• _What to do_:
**1)** Answer these questions from the metric aggregation text, one line each:
(a) Which character, used with a tag, matches multiple streams?
(b) What summarization default should be kept for timings?
(c) Which composite function is recommended for metrics that report the absolute value of a counter?
**2)** Reproduce word for word a passage of the metric aggregation text, beginning at the words "Example Use Cases" and stopping after the words "configure these options.".
**3)** For each statement below, decide whether the metric aggregation text supports it. Answer yes or no and quote the words of the text that settle it.
(a) The function used to display a metric's measurement over time is controlled through the metric's attributes.
(b) For counts, data streams should be combined with average.
(c) A timing tracks how many times an event has occurred.

• _Given passage_:
--------
How to control metric aggregation

A metric is a series of key, value, tag set, timestamp measurements. Using these measurements you can track the timings, rates, counts, etc whose individual measurements all fit the metric model. When you want to combine individual measurements across the dimensions of either time or space, the semantics diverge. As such we’ve provided fine-grained controls that enable you to control aggregation on each dimension independently.

Summarization over Time

As your measurements age we automatically summarize them into single measurements covering larger periods of time. You can control the function used to display a metric’s measurement over time through the metric’s attributes.

metric_aggregation

Aggregation across Data Streams

When the metric you are reporting represents a large number of data streams, it’s often useful to aggregate the same metric across data streams into a single representation. We provide a mechanism for this through our wildcard support. When adding the metric to a chart, specify under “Graph as” what aggregation methodology you want to use. When you select a tag and use a * character to match multiple streams, the streams will be aggregated with the methodology you chose.

metric-aggregation-filter

Example Use Cases

That’s all well and good, but what do these features mean for your data? Here’s a set of broad characterizations around the types of metrics you might be tracking in gauges and how you should accordingly configure these options.

Timings

A timing is a metric that tracks on average (or percentile) how long it takes to perform a given task e.g. process an application request or process a background job. As we summarize across time our primary interest is still the characteristics of a single measurement. Therefore you should leave summarization on the default of average and also combine wildcard tag values with average for metrics with these characteristics.

Counts

A count is a metric that tracks how many times an event has occurred, e.g. jobs processed. There are typically two types of counters: one where you are tracking an absolute counter value (monotonically increasing) and one where you are counting something where you only know an incremental count at a given time. With counters our primary interest is the absolute total number of events. Therefore you should use sum as the summarization over time and also aggregate data streams with sum.

For metrics that report the absolute value of a counter we recommend using the composite derive() function to highlight change over time.
--------
• _Data listing_:
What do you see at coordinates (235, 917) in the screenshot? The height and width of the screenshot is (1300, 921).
--------
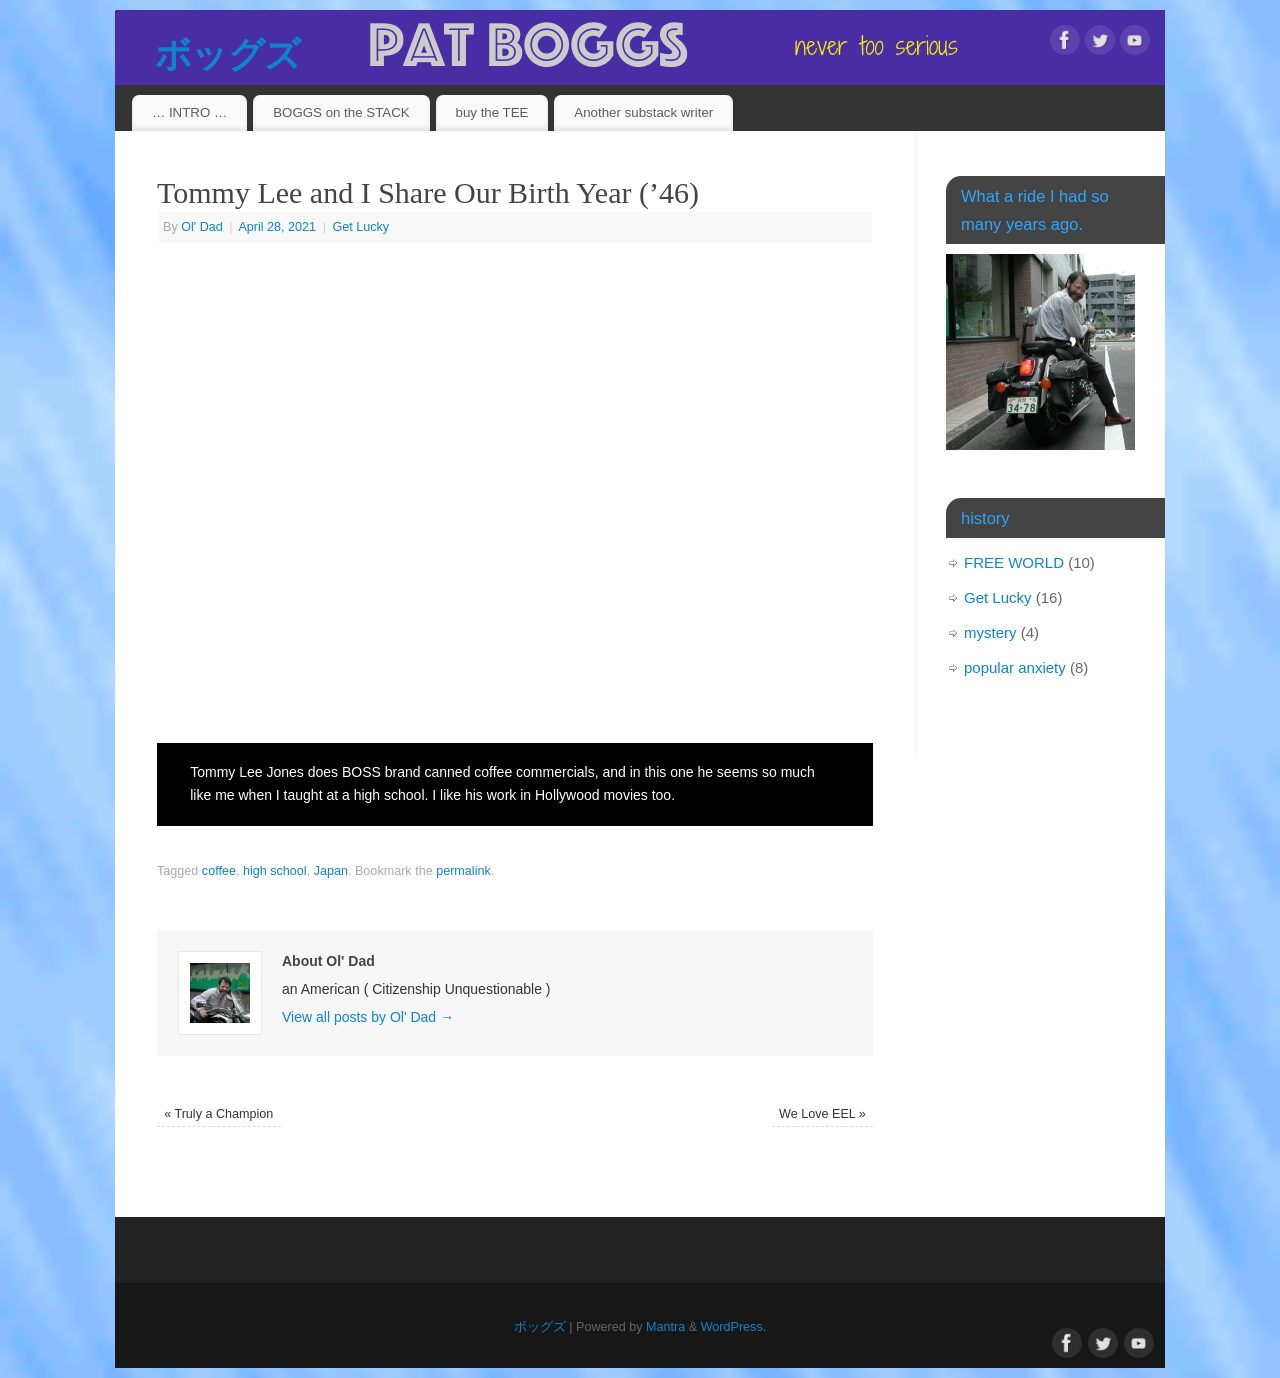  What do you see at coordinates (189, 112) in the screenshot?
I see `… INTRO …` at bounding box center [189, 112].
--------
• _Solved tasks_:
**1)**
(a) The * character.
(b) Average.
(c) The derive() function.

**2)**
Example Use Cases

That’s all well and good, but what do these features mean for your data? Here’s a set of broad characterizations around the types of metrics you might be tracking in gauges and how you should accordingly configure these options.

**3)**
(a) Yes: "You can control the function used to display a metric’s measurement over time through the metric’s attributes."
(b) No: "Therefore you should use sum as the summarization over time and also aggregate data streams with sum."
(c) No: "A timing is a metric that tracks on average (or percentile) how long it takes to perform a given task"